(Beginning of EXERCISE DATA)
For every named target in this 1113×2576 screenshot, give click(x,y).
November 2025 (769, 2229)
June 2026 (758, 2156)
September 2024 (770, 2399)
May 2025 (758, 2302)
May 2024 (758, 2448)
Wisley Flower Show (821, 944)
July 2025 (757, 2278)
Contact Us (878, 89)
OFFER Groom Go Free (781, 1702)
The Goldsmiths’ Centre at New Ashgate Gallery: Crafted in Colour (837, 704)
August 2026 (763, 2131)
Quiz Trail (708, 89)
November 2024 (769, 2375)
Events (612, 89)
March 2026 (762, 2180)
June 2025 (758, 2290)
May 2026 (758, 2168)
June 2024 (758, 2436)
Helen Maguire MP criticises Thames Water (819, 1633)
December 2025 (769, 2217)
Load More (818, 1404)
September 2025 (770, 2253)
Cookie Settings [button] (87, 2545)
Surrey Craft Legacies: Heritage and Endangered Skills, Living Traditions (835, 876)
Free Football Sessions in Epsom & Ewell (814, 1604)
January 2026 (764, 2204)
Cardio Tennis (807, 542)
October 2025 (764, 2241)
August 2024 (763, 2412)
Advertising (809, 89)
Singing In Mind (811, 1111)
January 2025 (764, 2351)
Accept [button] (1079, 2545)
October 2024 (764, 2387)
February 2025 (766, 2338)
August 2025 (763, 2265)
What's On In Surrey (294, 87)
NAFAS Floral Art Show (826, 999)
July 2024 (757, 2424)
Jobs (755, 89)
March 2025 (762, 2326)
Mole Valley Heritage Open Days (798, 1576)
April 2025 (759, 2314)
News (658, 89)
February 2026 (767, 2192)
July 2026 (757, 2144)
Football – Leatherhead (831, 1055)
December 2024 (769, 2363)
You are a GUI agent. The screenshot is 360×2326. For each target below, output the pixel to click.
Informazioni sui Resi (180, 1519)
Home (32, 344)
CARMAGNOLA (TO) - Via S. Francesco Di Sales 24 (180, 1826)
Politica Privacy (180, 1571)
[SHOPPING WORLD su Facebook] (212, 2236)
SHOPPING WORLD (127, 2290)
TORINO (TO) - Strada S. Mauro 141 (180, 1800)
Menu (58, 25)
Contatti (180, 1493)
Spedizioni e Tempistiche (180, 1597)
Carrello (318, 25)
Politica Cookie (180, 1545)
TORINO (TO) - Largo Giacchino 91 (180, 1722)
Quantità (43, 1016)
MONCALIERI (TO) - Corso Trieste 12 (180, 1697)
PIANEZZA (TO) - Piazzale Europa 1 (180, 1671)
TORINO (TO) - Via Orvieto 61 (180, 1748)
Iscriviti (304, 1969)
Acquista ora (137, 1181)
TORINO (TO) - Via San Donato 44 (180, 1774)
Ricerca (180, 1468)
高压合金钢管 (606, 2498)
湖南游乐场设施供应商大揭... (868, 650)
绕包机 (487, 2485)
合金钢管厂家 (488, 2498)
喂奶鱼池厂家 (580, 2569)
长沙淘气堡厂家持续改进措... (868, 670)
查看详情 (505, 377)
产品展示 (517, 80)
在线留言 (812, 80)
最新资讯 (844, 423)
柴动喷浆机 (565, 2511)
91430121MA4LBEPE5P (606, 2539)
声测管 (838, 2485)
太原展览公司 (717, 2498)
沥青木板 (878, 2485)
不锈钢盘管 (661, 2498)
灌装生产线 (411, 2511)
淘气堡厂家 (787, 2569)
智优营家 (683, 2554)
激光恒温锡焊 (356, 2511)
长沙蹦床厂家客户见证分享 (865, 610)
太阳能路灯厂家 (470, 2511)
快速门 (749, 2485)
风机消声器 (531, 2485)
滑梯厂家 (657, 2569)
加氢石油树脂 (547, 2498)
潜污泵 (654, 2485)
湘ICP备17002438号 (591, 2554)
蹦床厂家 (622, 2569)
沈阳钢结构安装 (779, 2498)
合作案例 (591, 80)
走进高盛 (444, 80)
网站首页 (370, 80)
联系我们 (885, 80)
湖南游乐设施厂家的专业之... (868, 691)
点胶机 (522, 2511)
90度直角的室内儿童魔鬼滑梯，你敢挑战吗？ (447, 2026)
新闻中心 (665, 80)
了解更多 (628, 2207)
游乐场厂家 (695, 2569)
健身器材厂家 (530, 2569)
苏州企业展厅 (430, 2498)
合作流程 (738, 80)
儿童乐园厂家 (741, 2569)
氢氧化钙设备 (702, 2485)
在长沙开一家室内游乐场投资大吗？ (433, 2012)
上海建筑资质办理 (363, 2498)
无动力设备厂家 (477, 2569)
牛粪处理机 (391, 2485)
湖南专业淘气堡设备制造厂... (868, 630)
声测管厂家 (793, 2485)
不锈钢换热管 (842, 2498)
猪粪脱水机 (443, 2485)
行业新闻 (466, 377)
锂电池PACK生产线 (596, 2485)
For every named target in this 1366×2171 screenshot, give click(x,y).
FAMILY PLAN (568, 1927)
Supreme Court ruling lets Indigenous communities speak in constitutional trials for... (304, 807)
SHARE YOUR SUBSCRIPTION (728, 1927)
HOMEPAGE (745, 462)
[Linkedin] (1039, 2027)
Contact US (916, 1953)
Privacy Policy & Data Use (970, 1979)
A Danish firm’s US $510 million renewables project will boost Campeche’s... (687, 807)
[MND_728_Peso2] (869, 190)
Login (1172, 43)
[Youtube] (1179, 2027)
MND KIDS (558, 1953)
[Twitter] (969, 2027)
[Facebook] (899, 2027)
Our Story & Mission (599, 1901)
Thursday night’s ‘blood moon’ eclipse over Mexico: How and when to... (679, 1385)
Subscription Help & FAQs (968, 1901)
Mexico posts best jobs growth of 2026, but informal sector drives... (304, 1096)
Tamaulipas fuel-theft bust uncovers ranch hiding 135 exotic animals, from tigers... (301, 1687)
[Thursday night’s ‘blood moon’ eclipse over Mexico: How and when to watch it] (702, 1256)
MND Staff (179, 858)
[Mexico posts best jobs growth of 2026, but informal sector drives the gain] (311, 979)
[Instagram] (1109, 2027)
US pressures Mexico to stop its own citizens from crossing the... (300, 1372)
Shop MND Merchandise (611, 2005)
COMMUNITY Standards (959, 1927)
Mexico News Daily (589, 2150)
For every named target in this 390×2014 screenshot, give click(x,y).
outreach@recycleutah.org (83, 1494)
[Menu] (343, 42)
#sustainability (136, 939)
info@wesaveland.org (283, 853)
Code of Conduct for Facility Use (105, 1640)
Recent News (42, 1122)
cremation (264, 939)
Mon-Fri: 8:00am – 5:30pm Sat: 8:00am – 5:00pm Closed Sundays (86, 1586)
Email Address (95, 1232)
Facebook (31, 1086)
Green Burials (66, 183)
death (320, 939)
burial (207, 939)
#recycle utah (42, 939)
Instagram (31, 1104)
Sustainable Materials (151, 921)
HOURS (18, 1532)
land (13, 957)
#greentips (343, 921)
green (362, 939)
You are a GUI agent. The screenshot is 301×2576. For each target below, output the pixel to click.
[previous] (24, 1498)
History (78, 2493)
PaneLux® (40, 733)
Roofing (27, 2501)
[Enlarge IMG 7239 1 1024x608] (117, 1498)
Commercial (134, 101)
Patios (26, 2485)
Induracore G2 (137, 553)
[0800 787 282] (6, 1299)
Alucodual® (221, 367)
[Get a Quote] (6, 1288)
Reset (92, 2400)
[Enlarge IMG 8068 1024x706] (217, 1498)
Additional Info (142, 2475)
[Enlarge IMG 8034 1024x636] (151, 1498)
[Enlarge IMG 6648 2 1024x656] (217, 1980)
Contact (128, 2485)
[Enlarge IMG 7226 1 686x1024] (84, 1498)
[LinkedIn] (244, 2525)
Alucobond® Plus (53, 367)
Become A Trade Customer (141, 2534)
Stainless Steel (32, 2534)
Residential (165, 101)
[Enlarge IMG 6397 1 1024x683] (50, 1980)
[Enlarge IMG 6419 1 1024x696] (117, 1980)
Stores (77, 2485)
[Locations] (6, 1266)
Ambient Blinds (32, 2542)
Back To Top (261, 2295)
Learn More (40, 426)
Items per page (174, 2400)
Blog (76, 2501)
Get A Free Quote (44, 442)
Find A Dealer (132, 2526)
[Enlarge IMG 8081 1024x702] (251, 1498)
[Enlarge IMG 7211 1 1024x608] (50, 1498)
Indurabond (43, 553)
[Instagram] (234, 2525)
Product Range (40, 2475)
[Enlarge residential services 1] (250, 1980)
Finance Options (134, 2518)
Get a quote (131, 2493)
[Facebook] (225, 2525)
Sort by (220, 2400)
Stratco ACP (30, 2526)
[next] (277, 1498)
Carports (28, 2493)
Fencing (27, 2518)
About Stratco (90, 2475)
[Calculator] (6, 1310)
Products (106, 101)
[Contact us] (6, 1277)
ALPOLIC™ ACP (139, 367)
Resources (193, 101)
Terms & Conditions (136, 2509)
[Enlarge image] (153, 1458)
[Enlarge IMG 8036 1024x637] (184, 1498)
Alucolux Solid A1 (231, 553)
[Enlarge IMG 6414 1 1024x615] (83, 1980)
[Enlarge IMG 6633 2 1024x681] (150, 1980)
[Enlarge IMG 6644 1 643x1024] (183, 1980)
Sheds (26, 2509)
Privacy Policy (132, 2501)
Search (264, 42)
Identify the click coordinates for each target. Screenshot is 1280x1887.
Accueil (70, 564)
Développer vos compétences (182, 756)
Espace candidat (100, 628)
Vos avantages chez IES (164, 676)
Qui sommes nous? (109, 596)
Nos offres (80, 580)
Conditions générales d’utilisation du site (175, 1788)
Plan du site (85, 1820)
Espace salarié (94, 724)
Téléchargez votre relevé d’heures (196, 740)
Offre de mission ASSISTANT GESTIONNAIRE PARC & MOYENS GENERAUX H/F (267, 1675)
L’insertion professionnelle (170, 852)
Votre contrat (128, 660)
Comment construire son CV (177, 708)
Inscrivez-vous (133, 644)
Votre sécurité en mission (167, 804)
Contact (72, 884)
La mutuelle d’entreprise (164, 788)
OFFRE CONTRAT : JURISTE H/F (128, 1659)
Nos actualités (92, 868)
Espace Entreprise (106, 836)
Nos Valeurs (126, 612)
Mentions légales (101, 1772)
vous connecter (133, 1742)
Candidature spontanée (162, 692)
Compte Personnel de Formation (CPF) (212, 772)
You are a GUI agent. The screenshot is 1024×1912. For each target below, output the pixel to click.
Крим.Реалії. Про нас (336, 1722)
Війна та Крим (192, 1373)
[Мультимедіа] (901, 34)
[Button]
(End of EXERCISE DATA)
» TASK BRIEF
Whenever the word "blood" appears in a line of the listing, copy out that line.

» TASK RESULT
Thursday night’s ‘blood moon’ eclipse over Mexico: How and when to... (679, 1385)
[Thursday night’s ‘blood moon’ eclipse over Mexico: How and when to watch it] (702, 1256)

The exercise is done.